Dear Traveler,

My name is Deziree, and I am here to tell you the story of this historic home in Chania. But before I start with my story, allow me to introduce you to my city.

You find yourself in the heart of the Old Town of Chania, in the traditional Splantzia district. It is a quiet and picturesque neighborhood just a hundred meters from the Venetian Harbor of Chania, with its impressive lighthouse. Your stay here will pleasantly surprise you in many ways. Walking around the streets, you will be impressed by the colorful buildings, you will admire the coexistence of Christian churches and majestic Ottoman minarets, you will be enchanted by the smells of flowers in the yards of the houses, you will stop for a while to enjoy the music from the “hidden” little taverns, you will find your way through the Saturday outdoor market, where the locals call out their goods to sell, you will savor the unique Cretan tastes, but above all, you will be won over by the warmth of the people of Chania.
Talk to them! You will definitely meet someone willing to tell you stories of old, those that tell of wars, conquests, and uprootings, but also of great love. One of them is my story.
I was not always called Deziree. I was born in Chania at the beginning of the last century. My name was Shefket. I come from a Cretan Turkish family. My ancestors the Ottomans captured Chania in 1645 AD and settled in the eastern districts of the city, in Kastelli and Splantzia. My family bought this house in October of 1919. The ground floor of the residence was built by the Venetians during the Venetian occupation of Crete (1204-1645 AD) and was part of a larger building. The first and second floors were added later on by the Ottomans. I remember the morning light bathing our windows, which overlooked the small square, “Meintanaki”, we called it, and I remember the endless hours that we passed looking from the second floor to the sea, sometimes stormy and sometimes serene. A few months after we settled here, I met Dimitris, the son of a wealthy fabric merchant who lived in the western quarter of the city, in Topanas. It was love at first sight. It was a love, however, forbidden by the mores of our time. Nevertheless, we did dream with Dimitris that we would overcome our difficulties and live together forever.
But fate had other plans for us. On January 30, 1923, the “Convention Concerning the Exchange of Greek and Turkish Populations” was signed in Lausanne, Switzerland. It concerned the Greek Orthodox Christian citizens of Turkey, and the Muslim citizens of Greece, about 2 million people, most of whom became refugees, losing the citizenship of the country that they left behind as well as all their real estate. Among them was my family. We were forced to leave Chania in August of the same year. We were allowed to take with us only our personal items. Dimitris was only able to say goodbye to me from afar.

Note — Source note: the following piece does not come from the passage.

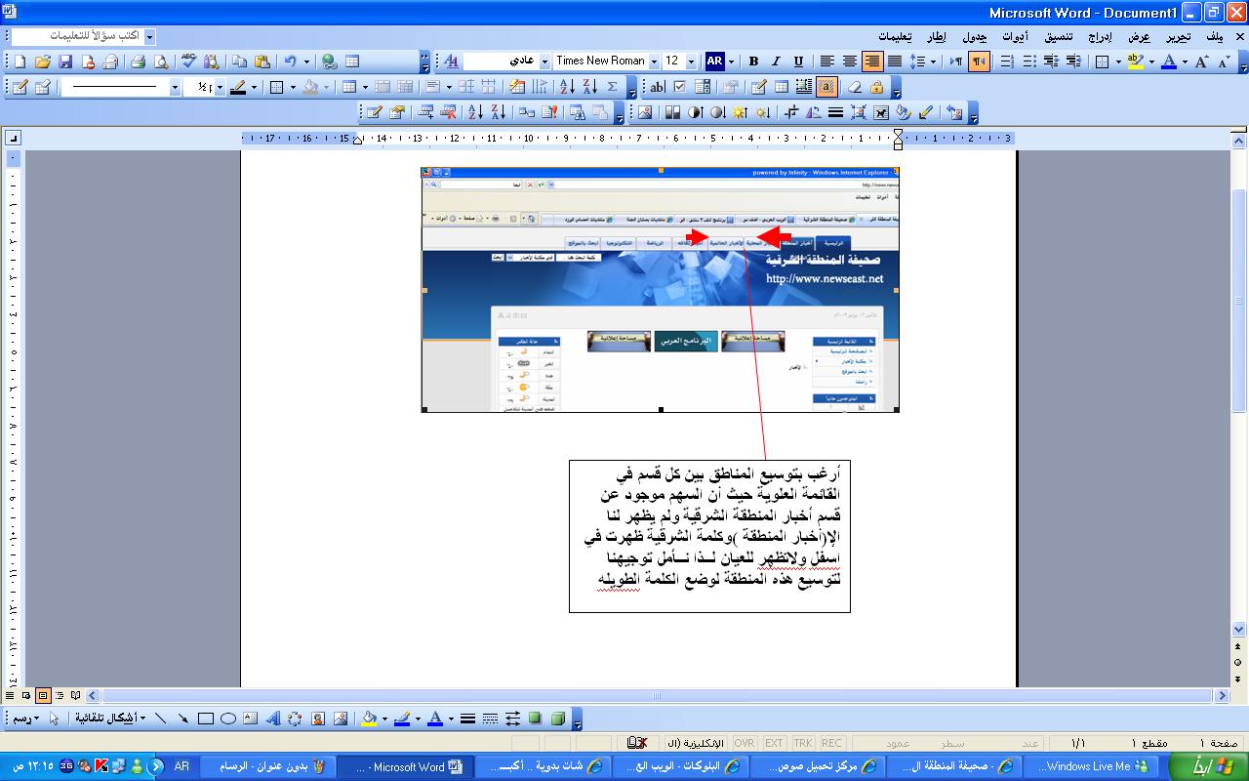Toggle Underline formatting
Image resolution: width=1249 pixels, height=781 pixels.
coord(798,62)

Our home was now owned by the Greek State. In August 1940, it was sold to a Greek merchant and later, during the Second World War, it suffered serious damage from bombing.
As all the Cretan Turks were obliged by the Turkish state to change their Cretan surnames, Dimitris and I could never be reunited, even when they opened the borders, many decades later. From what I learned, despite all the that was said about the many immigrants dying from epidemics during the journey with the inhuman conditions of waiting for the boarding of the ships, Dimitris never ceased to hope that I was alive and that one day I would return to him and our beloved Chania. He never married. He died at an old age shortly before the advent of the 21st century. Unfortunately, he never got to see the house, which we had so many dreams about reviving to its original form. I will be delighted to share my memories with you through the warm and welcoming atmosphere of my home, which was redecorated with much love and care by its present owner and host, Maria, now offering you the discreet luxury and the comforts of a modern home.
Finally, almost a century later, after that tragic August of 1923, I have come back home… to the small square that gives birth to the most beautiful of feelings. In this city, those who live in it even for a short while, carry its spirit forever in their heart.

Come and let’s explore Chania together.